Se puso en pie y miró a su gemelo antes de dar media vuelta y alejarse.

«No puedes salvar a aquellos que no quieren ser salvados», se dijo. Al igual que le pasaba con Ryssa, era incapaz de comprender a Aquerón. Si se encontrara en el lugar de su hermano y tuviera la posibilidad de huir de la Atlántida, la aprovecharía.

Pero por Hades que…

El tiempo se le agotaba. Pero Estes recuperaría a su mascota y él no tendría que ir a la Atlántida para ocupar el lugar de su hermano. Debería alegrarse.

Sin embargo, no era así. ¿Cómo iba a alegrarse cuando Aquerón estaba tan aterrado y tan sometido que ni siquiera oponía resistencia?

En esa situación nadie ganaba. Aquerón el que menos.

Montó en su caballo y cogió las riendas del que había llevado para su hermano. En contra de su voluntad, miró de nuevo a Aquerón y lo vio tirado en el suelo junto al fuego, como si estuviera encantado de volver con Estes.

Una parte de él quería regresar al campamento y obligar a su hermano a huir.
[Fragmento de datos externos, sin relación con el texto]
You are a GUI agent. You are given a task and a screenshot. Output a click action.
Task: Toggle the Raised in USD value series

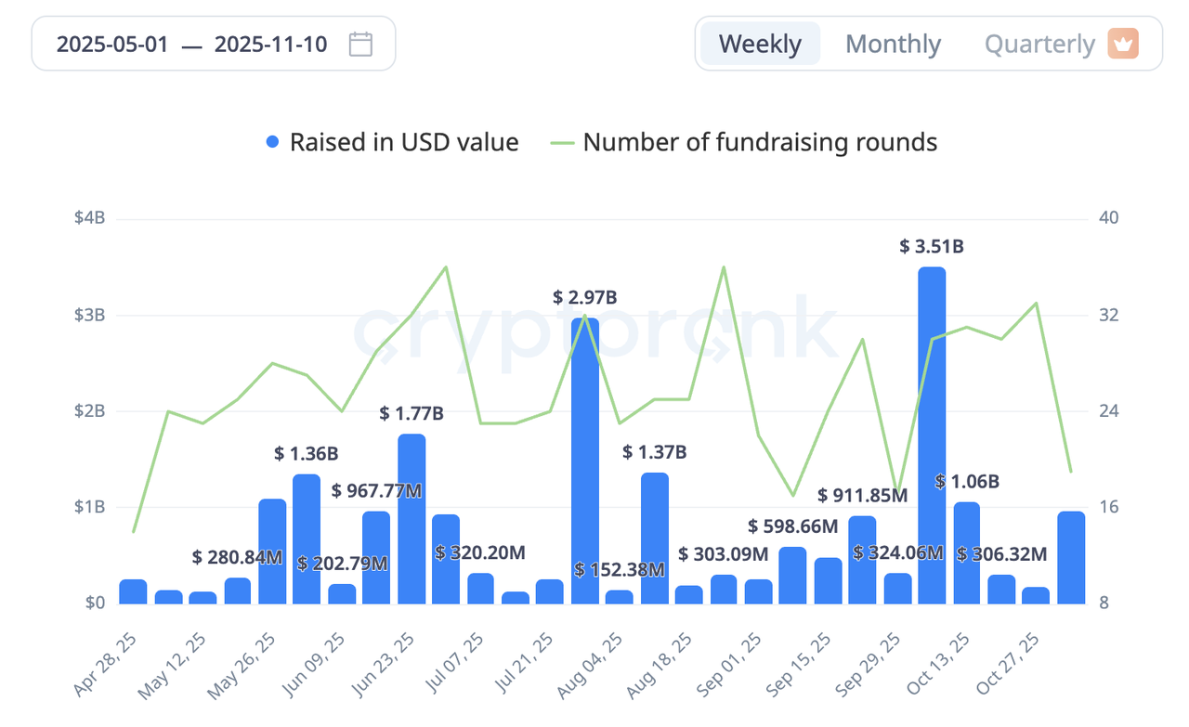pos(403,142)
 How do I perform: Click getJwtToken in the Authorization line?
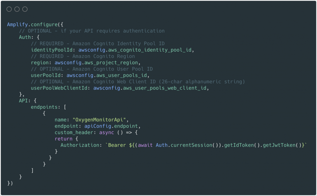click(279, 145)
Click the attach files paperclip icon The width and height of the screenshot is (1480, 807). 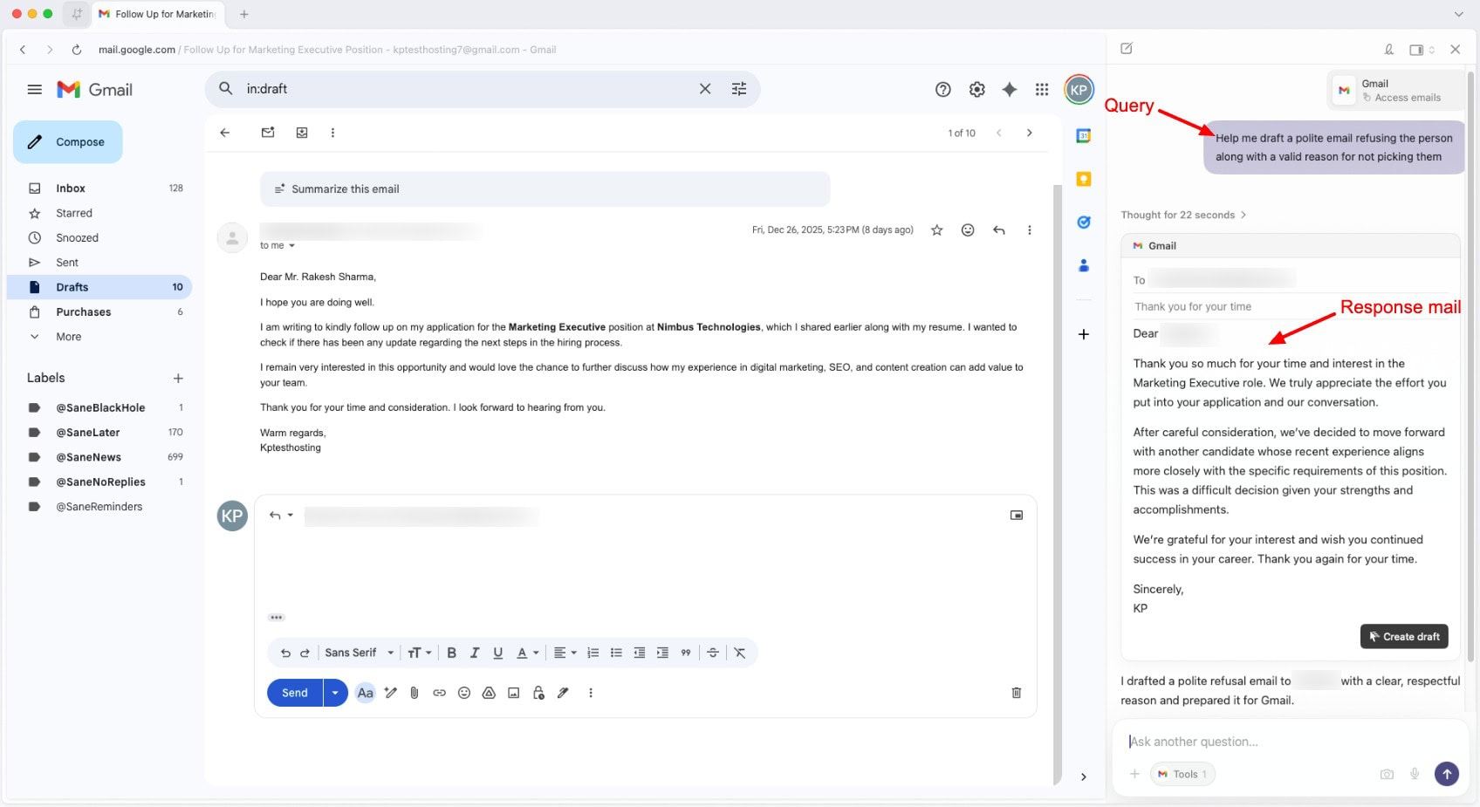pos(415,693)
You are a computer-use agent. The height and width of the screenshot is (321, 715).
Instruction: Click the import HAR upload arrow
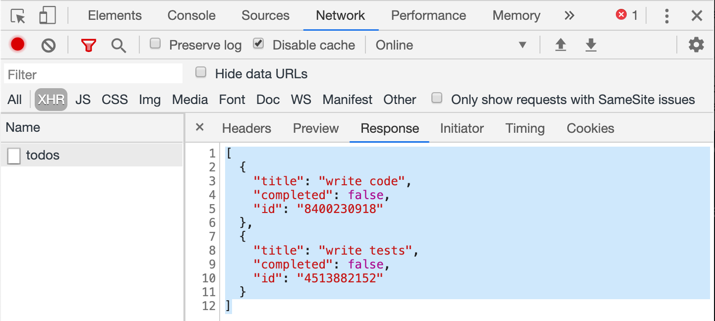pyautogui.click(x=560, y=46)
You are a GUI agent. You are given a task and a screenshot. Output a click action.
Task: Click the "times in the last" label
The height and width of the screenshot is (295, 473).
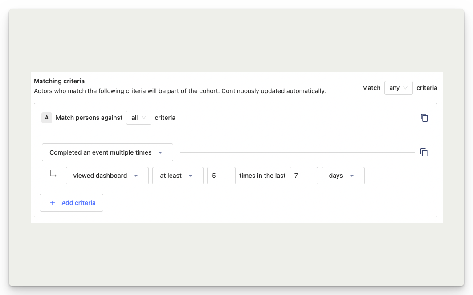coord(262,176)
Pero Aquerón y Estes ya le habían demostrado lo que eso le acarrearía.

Abusarían de él.

«Cuando alguien se está ahogando e intentas salvarlo, hay muchas probabilidades de que te ahogue a ti antes de que lo salves», se recordó.

Aquerón ya le había hecho bastante daño. No permitiría que le hiciera más, sin importar lo mucho que lo compadecía en el fondo.

—Buena suerte, hermano. Ojalá que algún día encuentres la paz.